WORK INSTRUCTIONS –
[1] In the passage on the complaints against Qualcomm, what lower royalty rates is Qualcomm said to offer, and to whom?
[2] Reproduce word for word the part of the passage on the complaints against Qualcomm between "trying to exclude" and "the CDMA2000 standard.", inclusive.
====== SOURCE PASSAGE
From the Qualcomm reply to the E.U.


QUALCOMM Competitors File Anticompetitive Complaints to European Commission
Broadcom, Ericsson, NEC, Nokia, Panasonic Mobile Communications and Texas Instruments have each filed complaints to the EURpean Commission requesting that it investigate anti-competitive conduct by Qualcomm in the licensing of essential patents for 3G mobile technology.

The companies state that QUALCOMM is violating EU competition law and failing to meet the commitments Qualcomm made to international standard bodies around the world that it would license its technology on fair, reasonable and non-discriminatory terms. Absent these commitments, the WCDMA 3G standard would not have been adopted. The companies allege that QUALCOMM is infringing these rules by:

trying to exclude competing manufacturers of chipsets for mobile phones from the market and preventing others from entering. To this end, Qualcomm has committed a number of abuses, ranging from the refusal to license essential patents to potential chipset competitors on fair, reasonable and non-discriminatory terms to offering lower royalty rates to handset customers who buy chipsets exclusively from QUALCOMM.
charging royalties for its WCDMA essential patents that are excessive and disproportionate; in particular by imposing the same royalty rate on WCDMA 3G handsets as it does for CDMA2000 3G handsets despite the fact that QUALCOMM has contributed far less technology to the WCDMA 3G standard than it has to the CDMA2000 standard.
The companies believe that Qualcomm's anti-competitive behavior has harmful effects for the mobile telecommunications sector in EURpe, as well as elsewhere, because carriers and consumers are facing higher prices and fewer choices.
============
====== DATA EXTRACT
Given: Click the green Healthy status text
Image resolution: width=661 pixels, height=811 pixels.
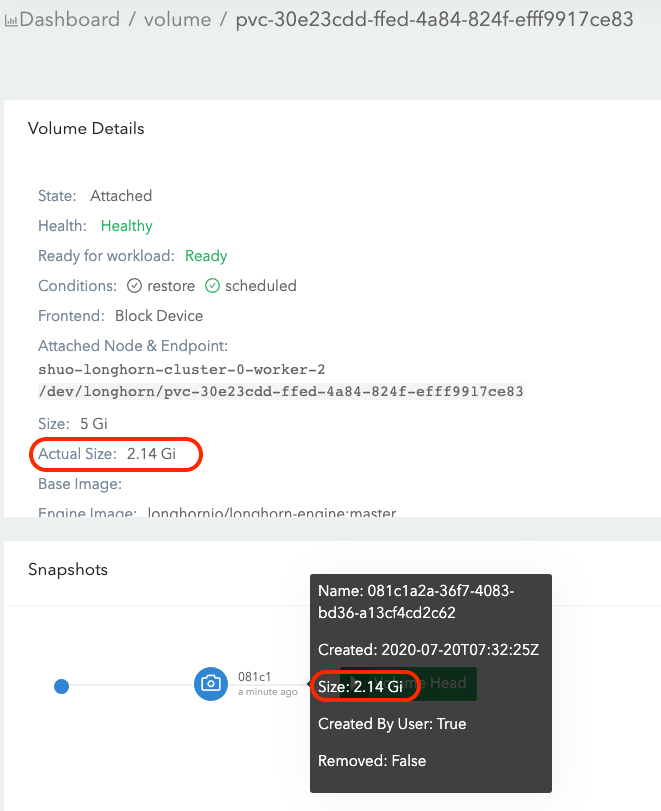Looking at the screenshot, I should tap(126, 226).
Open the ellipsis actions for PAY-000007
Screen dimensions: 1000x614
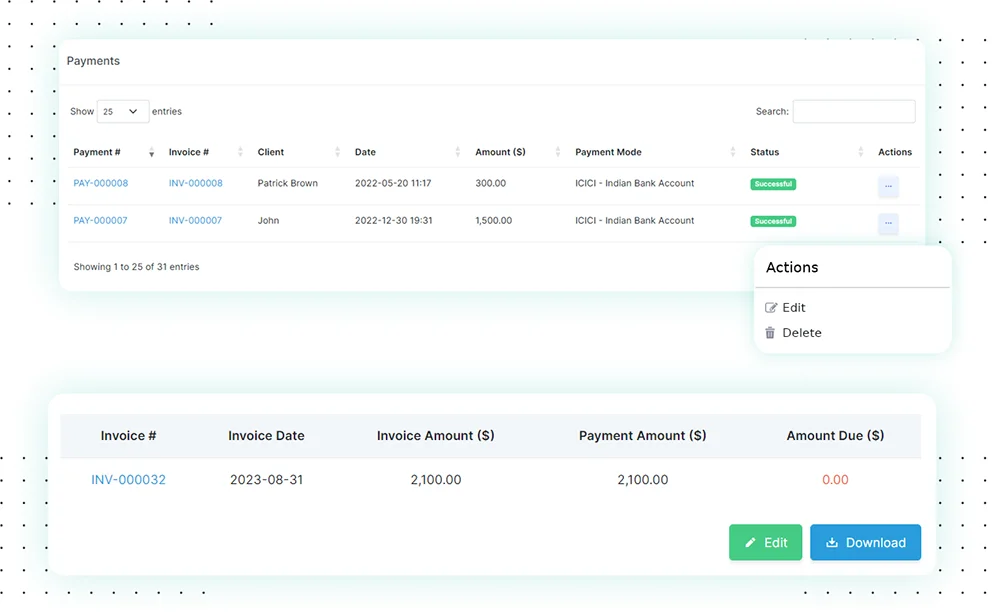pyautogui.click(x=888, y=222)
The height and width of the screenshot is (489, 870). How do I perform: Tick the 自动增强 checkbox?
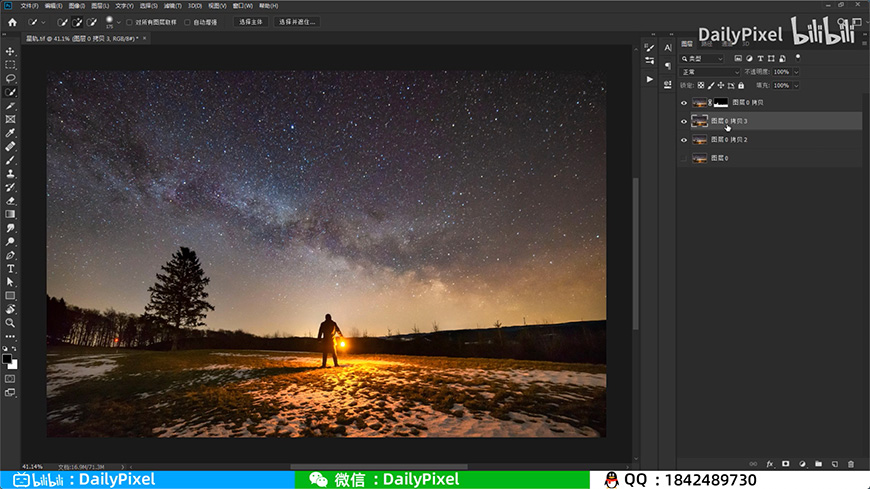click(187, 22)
============
RESULTS –
[1] Qualcomm offers lower royalty rates to handset customers who buy chipsets exclusively from Qualcomm.

[2]
trying to exclude competing manufacturers of chipsets for mobile phones from the market and preventing others from entering. To this end, Qualcomm has committed a number of abuses, ranging from the refusal to license essential patents to potential chipset competitors on fair, reasonable and non-discriminatory terms to offering lower royalty rates to handset customers who buy chipsets exclusively from QUALCOMM.
charging royalties for its WCDMA essential patents that are excessive and disproportionate; in particular by imposing the same royalty rate on WCDMA 3G handsets as it does for CDMA2000 3G handsets despite the fact that QUALCOMM has contributed far less technology to the WCDMA 3G standard than it has to the CDMA2000 standard.